TASK OBJECTIVE: Pull every "computer" line out of the data below.

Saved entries
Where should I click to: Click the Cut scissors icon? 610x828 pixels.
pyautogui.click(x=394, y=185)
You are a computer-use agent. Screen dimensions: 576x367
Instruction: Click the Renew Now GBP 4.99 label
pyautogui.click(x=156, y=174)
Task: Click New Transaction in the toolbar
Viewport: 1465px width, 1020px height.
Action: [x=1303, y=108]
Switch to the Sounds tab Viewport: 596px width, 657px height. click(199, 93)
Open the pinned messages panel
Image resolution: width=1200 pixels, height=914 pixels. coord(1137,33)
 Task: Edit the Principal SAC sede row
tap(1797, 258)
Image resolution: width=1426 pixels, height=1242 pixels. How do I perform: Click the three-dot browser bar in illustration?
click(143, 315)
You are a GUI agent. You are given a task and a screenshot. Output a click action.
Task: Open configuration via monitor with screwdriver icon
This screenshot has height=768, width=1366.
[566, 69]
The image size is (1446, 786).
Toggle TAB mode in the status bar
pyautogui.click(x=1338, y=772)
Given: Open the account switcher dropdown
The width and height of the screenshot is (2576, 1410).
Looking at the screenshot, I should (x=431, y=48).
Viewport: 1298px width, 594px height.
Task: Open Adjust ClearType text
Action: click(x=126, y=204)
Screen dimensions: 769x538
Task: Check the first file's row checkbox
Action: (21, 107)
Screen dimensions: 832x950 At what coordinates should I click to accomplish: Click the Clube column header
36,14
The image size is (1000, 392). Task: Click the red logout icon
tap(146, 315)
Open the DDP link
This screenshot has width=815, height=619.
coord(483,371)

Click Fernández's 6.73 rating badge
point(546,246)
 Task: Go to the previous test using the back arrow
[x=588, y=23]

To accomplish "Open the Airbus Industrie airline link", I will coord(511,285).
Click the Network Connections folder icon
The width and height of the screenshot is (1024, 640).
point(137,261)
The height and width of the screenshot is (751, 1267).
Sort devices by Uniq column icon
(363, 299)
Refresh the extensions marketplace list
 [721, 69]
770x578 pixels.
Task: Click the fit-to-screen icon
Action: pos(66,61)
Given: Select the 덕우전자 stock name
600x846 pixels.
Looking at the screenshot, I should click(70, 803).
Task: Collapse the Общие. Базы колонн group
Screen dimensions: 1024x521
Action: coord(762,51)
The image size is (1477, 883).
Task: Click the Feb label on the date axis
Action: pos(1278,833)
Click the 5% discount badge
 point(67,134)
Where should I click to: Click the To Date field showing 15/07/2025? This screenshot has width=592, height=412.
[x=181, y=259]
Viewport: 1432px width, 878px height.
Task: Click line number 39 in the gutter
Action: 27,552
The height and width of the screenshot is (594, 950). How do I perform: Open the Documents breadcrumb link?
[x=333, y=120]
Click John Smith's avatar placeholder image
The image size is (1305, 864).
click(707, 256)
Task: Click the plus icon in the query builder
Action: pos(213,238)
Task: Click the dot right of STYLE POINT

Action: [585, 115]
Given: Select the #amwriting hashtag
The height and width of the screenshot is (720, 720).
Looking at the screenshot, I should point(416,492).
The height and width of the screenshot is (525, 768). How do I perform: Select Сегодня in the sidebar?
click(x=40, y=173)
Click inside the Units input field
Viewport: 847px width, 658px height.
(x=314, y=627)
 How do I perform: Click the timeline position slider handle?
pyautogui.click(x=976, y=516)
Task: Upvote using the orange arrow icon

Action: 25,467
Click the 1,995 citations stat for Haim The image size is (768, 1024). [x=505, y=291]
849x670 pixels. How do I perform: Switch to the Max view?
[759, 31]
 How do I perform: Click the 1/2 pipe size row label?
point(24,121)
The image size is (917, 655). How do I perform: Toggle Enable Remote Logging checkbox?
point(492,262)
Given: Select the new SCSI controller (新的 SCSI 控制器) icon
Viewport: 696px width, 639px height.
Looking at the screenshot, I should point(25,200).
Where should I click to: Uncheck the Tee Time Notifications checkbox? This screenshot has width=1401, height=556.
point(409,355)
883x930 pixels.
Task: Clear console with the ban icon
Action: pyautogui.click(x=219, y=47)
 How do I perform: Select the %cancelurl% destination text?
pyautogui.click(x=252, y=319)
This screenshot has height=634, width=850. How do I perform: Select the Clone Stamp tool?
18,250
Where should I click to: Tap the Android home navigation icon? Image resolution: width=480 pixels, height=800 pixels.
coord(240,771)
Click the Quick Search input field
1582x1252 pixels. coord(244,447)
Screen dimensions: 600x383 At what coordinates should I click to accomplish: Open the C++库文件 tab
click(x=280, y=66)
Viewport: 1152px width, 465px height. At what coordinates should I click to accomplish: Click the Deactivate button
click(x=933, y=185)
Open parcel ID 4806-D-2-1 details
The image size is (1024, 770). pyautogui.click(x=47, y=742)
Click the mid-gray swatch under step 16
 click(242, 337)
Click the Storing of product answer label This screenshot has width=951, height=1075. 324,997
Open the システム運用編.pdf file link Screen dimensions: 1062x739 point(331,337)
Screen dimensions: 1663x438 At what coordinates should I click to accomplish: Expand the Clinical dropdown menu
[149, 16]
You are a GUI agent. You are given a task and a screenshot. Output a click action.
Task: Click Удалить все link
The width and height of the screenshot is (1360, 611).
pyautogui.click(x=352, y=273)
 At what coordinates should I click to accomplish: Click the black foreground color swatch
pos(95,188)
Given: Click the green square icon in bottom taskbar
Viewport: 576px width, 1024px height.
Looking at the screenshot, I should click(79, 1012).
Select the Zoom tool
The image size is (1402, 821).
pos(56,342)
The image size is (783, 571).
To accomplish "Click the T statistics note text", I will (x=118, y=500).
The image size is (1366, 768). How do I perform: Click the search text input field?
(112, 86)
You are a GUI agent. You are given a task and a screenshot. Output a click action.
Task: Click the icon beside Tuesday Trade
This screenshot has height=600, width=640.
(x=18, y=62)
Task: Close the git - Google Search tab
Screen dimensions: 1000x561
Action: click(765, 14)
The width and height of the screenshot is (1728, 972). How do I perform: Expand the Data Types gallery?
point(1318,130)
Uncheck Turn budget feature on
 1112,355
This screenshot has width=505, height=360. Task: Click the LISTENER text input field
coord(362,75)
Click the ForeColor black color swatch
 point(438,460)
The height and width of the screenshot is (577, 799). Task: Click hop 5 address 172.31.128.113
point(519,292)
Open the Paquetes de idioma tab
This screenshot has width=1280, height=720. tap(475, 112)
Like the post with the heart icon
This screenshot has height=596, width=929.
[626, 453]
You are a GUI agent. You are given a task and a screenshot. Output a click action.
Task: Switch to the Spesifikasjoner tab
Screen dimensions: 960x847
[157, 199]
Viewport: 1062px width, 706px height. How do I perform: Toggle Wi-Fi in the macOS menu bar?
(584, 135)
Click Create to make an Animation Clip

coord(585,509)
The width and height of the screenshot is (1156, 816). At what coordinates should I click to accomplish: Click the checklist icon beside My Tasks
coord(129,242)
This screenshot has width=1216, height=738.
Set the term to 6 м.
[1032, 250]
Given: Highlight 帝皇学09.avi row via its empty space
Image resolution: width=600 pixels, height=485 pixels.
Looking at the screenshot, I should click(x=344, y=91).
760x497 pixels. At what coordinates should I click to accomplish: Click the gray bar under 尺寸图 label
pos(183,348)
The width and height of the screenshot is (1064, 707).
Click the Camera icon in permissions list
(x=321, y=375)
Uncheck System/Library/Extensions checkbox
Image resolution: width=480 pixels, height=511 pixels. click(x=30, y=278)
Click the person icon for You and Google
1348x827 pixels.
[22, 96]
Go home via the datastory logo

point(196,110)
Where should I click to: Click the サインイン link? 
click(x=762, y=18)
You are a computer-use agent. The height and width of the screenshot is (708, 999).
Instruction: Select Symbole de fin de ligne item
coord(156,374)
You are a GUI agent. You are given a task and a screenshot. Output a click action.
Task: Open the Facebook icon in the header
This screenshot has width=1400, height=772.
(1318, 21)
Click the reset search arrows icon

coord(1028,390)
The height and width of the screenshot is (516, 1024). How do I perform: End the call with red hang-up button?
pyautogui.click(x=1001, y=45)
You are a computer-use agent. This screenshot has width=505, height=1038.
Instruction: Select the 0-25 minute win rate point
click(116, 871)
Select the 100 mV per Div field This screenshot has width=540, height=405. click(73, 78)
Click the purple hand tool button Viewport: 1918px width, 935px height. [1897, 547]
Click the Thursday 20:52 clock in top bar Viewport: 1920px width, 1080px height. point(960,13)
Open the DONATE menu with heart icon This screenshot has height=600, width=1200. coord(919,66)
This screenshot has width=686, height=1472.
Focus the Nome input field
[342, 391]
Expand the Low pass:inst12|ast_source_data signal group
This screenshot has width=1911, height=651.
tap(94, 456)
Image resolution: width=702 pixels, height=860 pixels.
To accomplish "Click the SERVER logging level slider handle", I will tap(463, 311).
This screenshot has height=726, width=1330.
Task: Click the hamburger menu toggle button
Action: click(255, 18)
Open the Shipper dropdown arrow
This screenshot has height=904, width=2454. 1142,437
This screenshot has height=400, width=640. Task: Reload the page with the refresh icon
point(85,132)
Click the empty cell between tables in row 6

ANSWER:
You are a computer-use agent. Screen dimensions: 576x367
You are a computer-use agent. The height and width of the screenshot is (708, 999).
You are a computer-use agent. This screenshot has width=505, height=1038.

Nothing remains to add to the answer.